About this exercise
The lines below, from the one holding "Viewport: 1213px width, 711px" through the one holding "Task: Select the Frame container widget", are to be restated word for word, with all images left out.

=======

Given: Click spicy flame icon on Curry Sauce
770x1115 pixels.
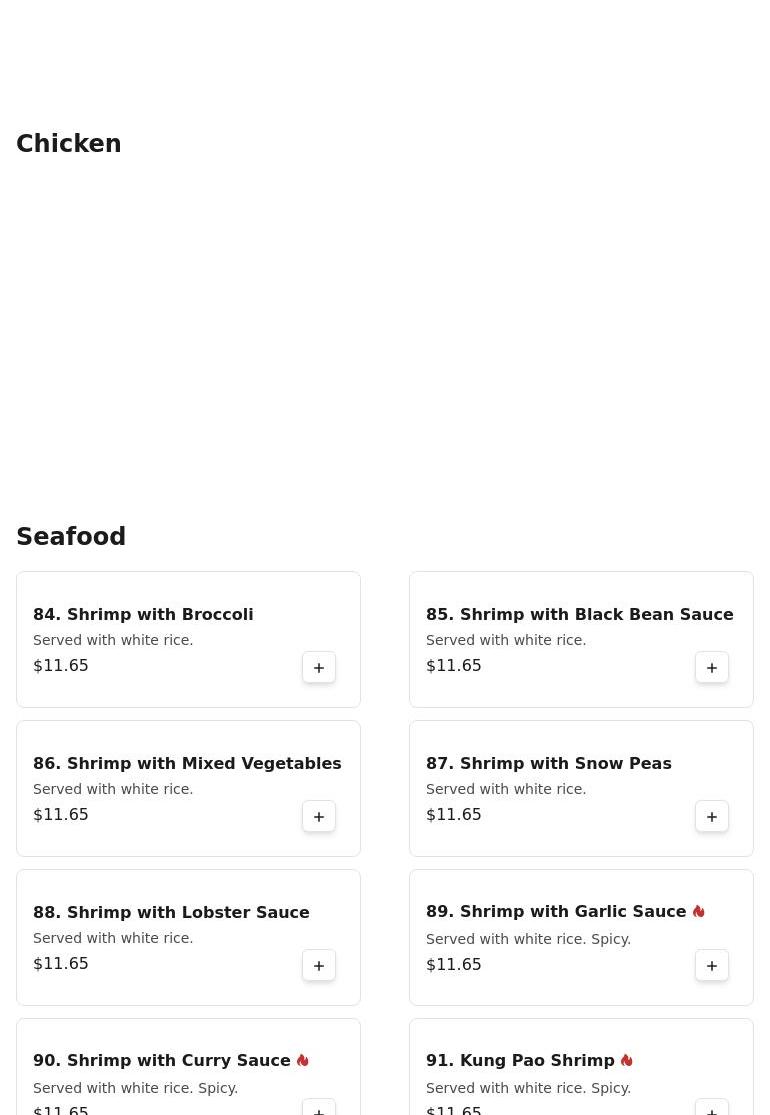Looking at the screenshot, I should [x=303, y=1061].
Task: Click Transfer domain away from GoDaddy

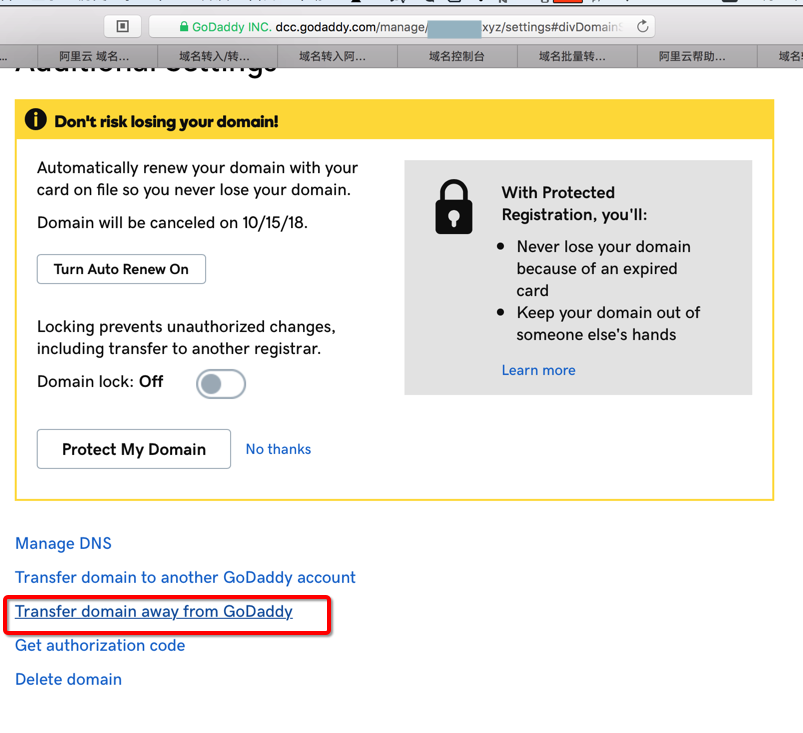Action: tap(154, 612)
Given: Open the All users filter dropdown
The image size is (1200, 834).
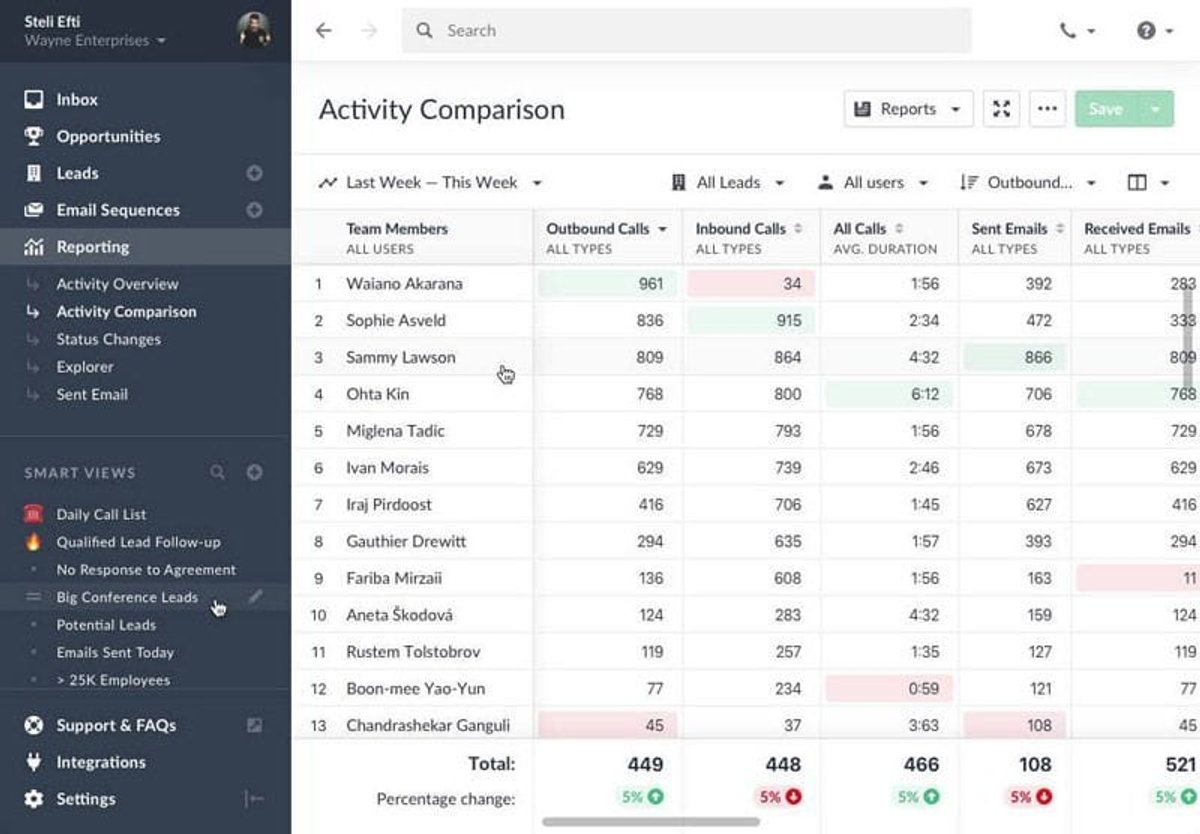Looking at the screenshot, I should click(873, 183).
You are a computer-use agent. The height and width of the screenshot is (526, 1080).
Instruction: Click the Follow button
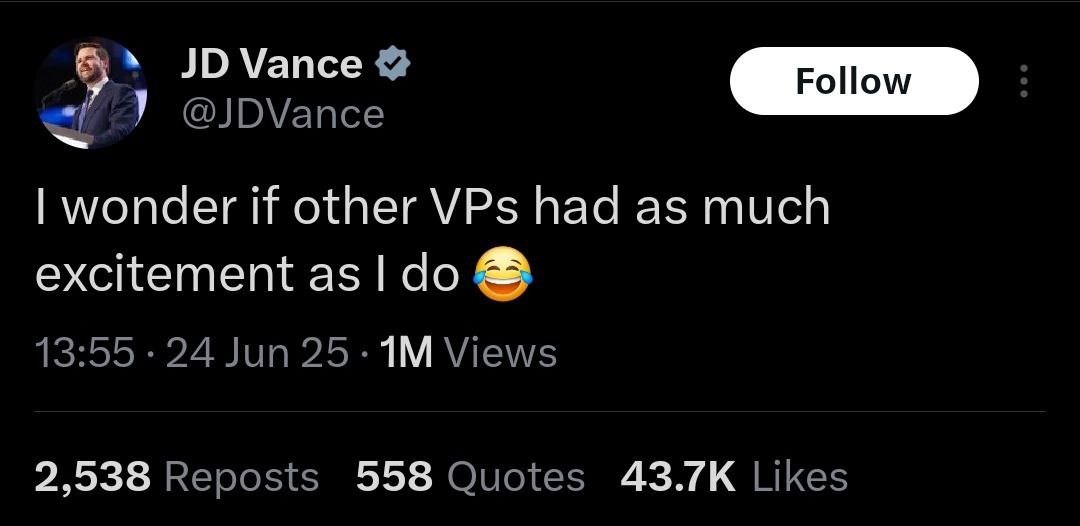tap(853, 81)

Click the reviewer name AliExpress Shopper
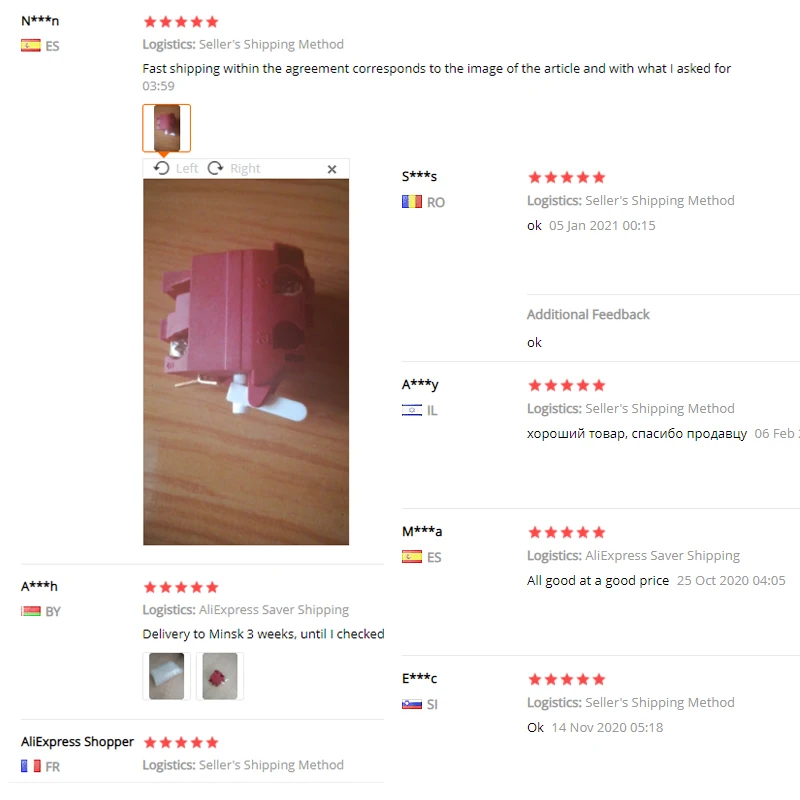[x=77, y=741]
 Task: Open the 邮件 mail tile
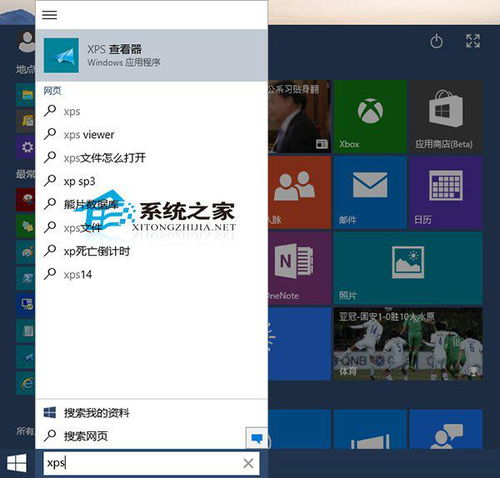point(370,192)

=======

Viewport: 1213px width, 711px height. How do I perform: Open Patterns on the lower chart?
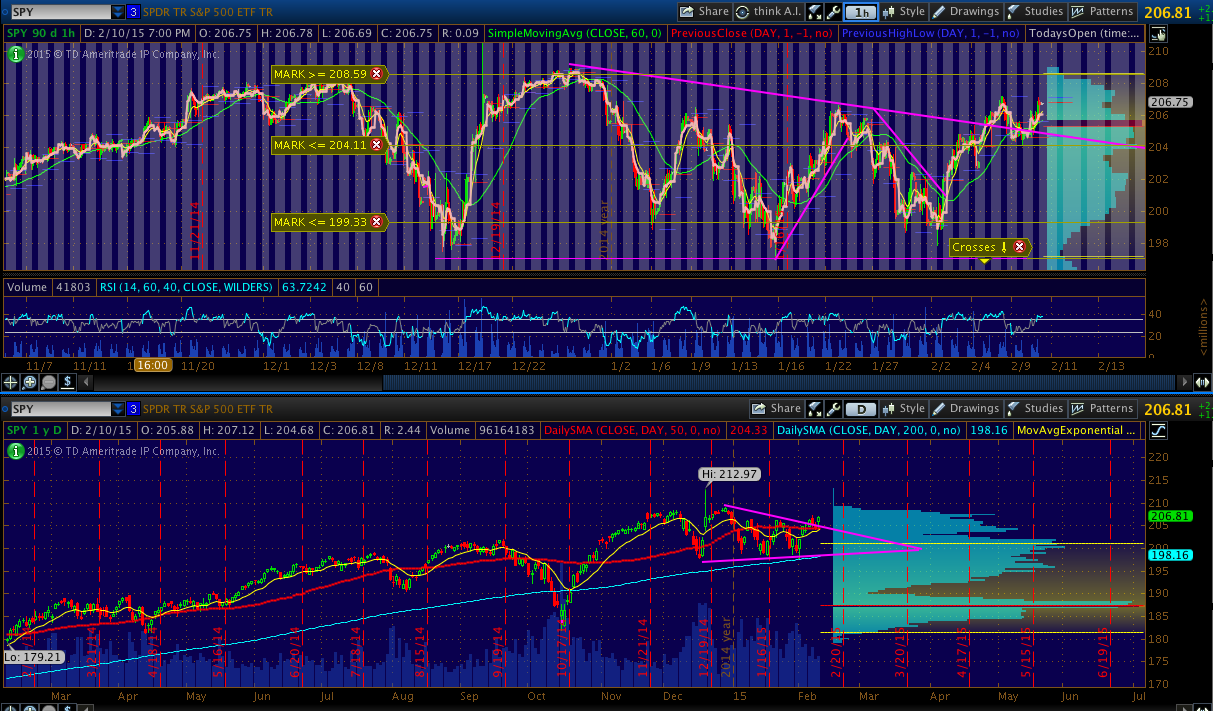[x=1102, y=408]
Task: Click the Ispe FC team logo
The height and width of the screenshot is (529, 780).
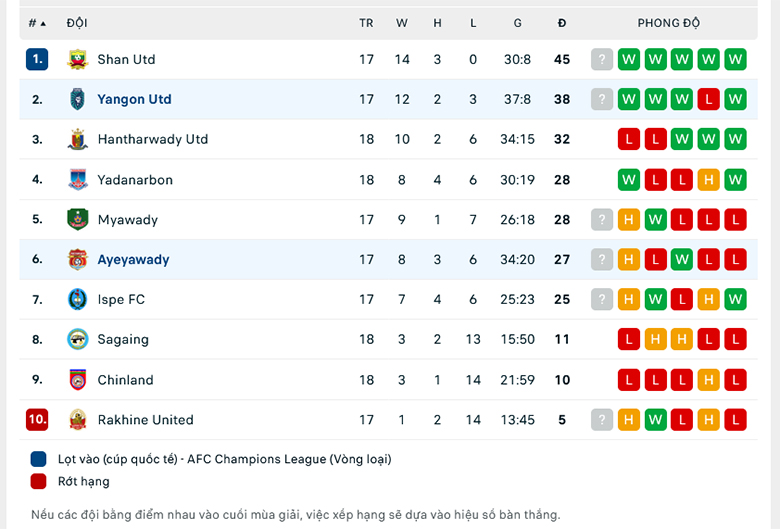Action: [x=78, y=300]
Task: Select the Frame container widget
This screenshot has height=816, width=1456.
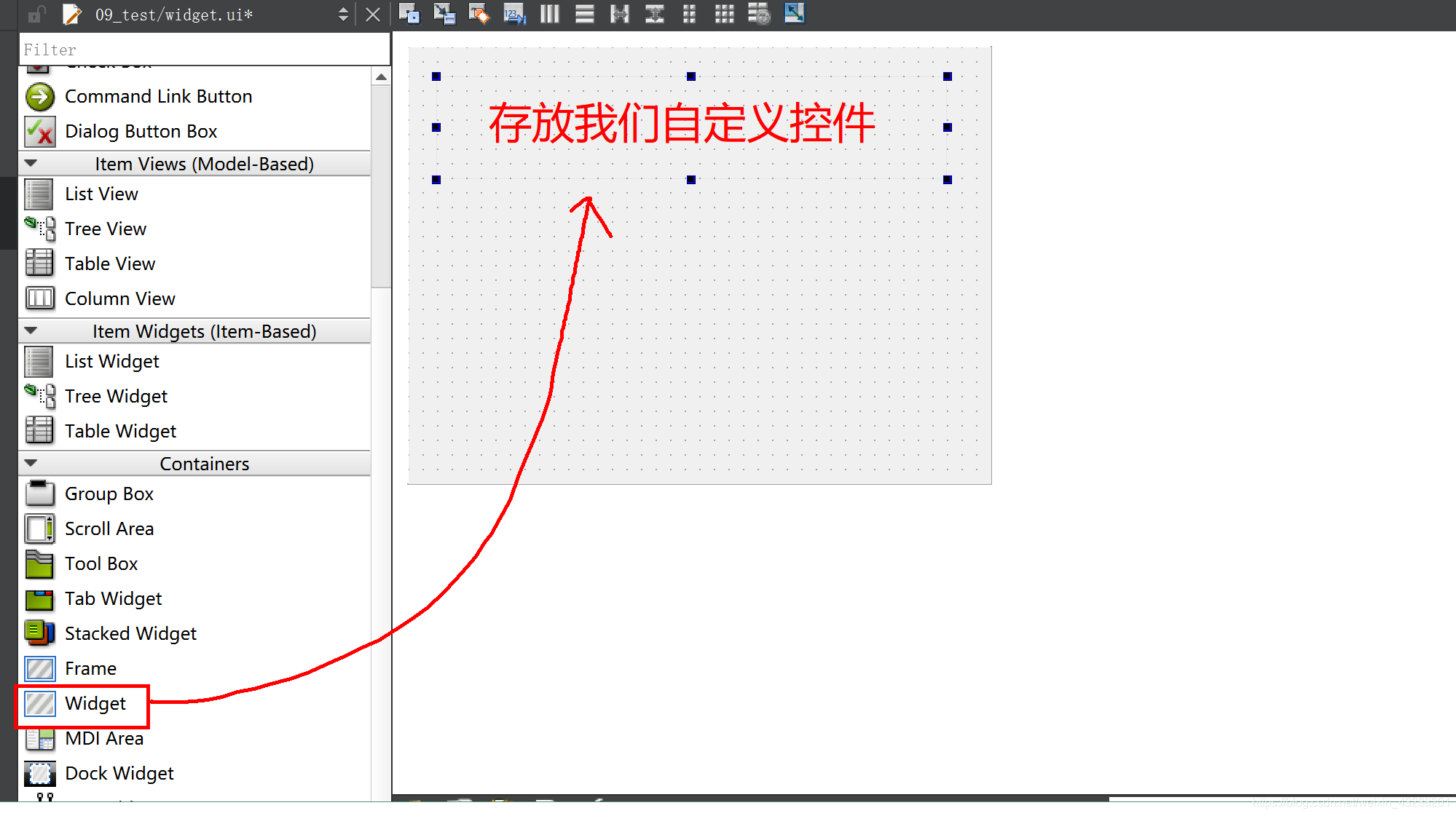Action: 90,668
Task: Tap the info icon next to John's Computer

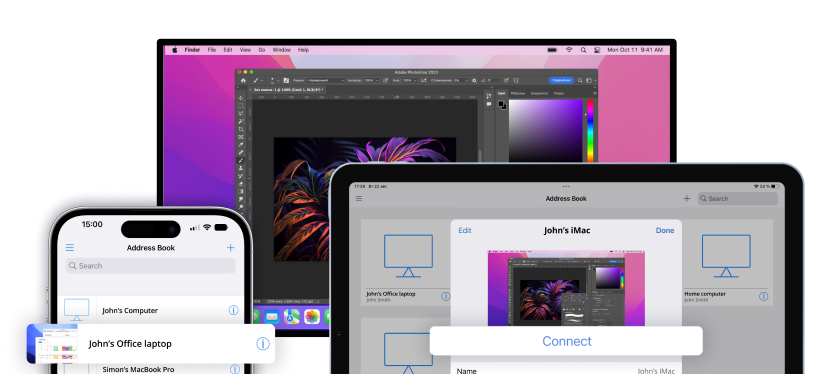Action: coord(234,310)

=======

Answer box
Viewport: 1213px width, 711px height. How do I perform: Open Patterns on the lower chart?
[x=1102, y=408]
Task: Click the Ispe FC team logo
The height and width of the screenshot is (529, 780).
Action: [x=78, y=300]
Task: Select the Frame container widget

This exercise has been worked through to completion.